◆ Brano estratto:
Per questo abbiamo deciso di dare voce e continuità all’iniziativa che lo scorso sabato 10 ottobre ha portato in Piazza Duomo a Milano 1300 rappresentanti del mondo degli eventi che la hanno ricoperto di 500 flightcase, quei bauli che trasportano strumenti, attrezzatura, cavi, luci, costumi e che oggi sono vuoti e fermi.
Da oggi iniziamo a ospitare voci autorevoli di questo settore: tecnici, imprenditori, musicisti, organizzatori per parlare di questo momento di crisi.
è fonico per MisterXservice. Ha cominciato la sua attività partendo da realtà locali in Friuli, sua regione di provenienza, per poi spostarsi a Verona, lavorando con Musicalbox Rent e quindi, arrivare a Milano. Ha lavorato in molti grandi festival italiani e all’estero. È fonico e tecnico audio residente presso l’Alcatraz di Milano e segue da anni come fonico di sala artisti come Ultimo, Jax, Negrita, Francesco Renga…
Davide, aiuta i lettori a capire quanto ampia è la fascia di figure professionali coinvolte da questa crisi…
Stiamo parlando di una quantità enorme di persone che gravitano attorno allo spettacolo: ad aiutare artisti, musicisti, ballerini, attori nelle performance live ci sono fonici di sala, fonici di palco, backliner, light designer, facchini che caricano, scaricano e movimentano il materiale, macchinisti, rigger per i lavori in quota, adatti al montaggio dei palchi, strutture, coperture, elettricisti, progettisti, direttori di produzione, addetti ai camerini, addetti alla sicurezza, addetti alla biglietteria, promoter, organizzatori eventi, camionisti, mulettisti, gruisti, operatori effetti pirotecnici, maschere, cuochi ed addetti ai catering, tour manager, operatori video, operatori camera, grafiche….ho reso l’idea? Poi esistono persone specializzate nell’ambito del teatro, altri che scelgono il broadcast o la tv, altri ancora il live touring…competenze simili ma specializzate in ambienti diversi che differenziano ancor di più le singole professioni e fanno arrivare a quasi 540.000 le persone che lavorano nell’industria dello spettacolo.

◆ I dati:
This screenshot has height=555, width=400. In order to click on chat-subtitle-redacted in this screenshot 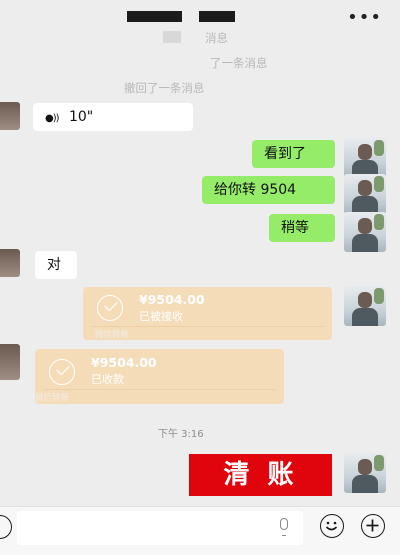, I will do `click(217, 16)`.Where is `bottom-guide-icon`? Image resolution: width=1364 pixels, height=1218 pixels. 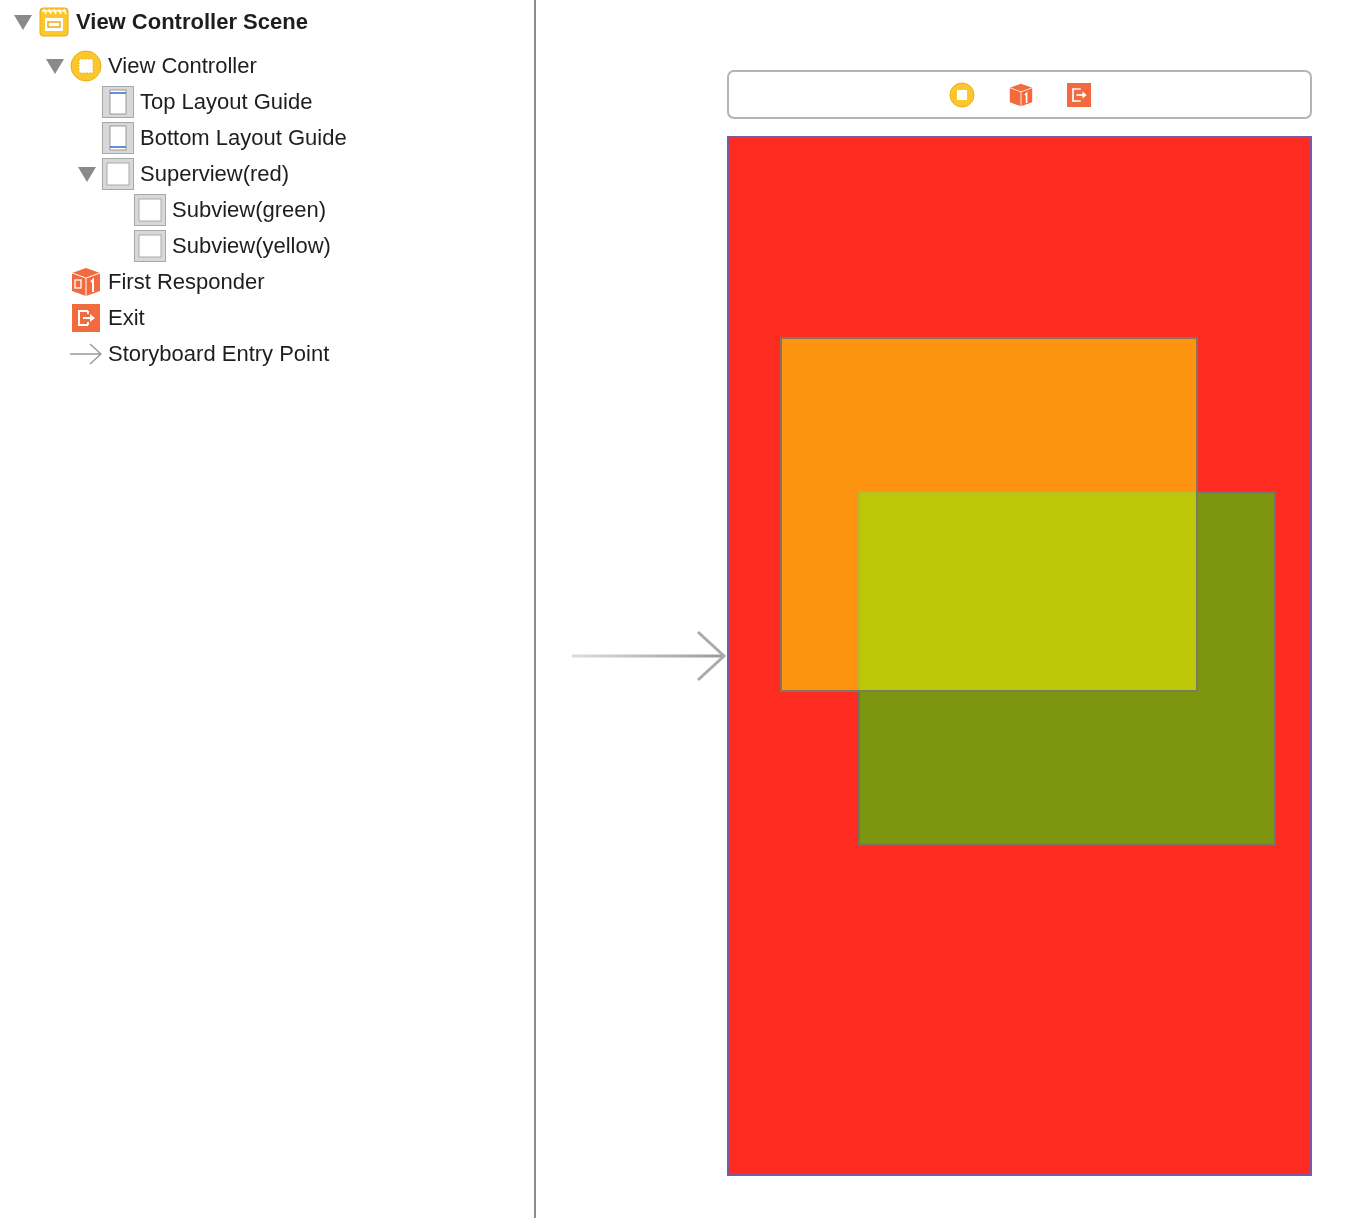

◆ Consegna:
Per ciascuna affermazione indica se concorda con il brano sulla crisi del settore degli eventi, rispondendo sì o no e citando tra virgolette le parole del brano che lo stabiliscono.
1. L'iniziativa in Piazza Duomo a Milano si è svolta sabato 10 ottobre.
2. In Piazza Duomo sono stati portati 1300 flightcase.
3. Nell'industria dello spettacolo lavorano quasi 540.000 persone.

◆ Soluzione:
1. Sì: "lo scorso sabato 10 ottobre ha portato in Piazza Duomo a Milano 1300 rappresentanti del mondo degli eventi".
2. No: "1300 rappresentanti del mondo degli eventi che la hanno ricoperto di 500 flightcase".
3. Sì: "fanno arrivare a quasi 540.000 le persone che lavorano nell’industria dello spettacolo".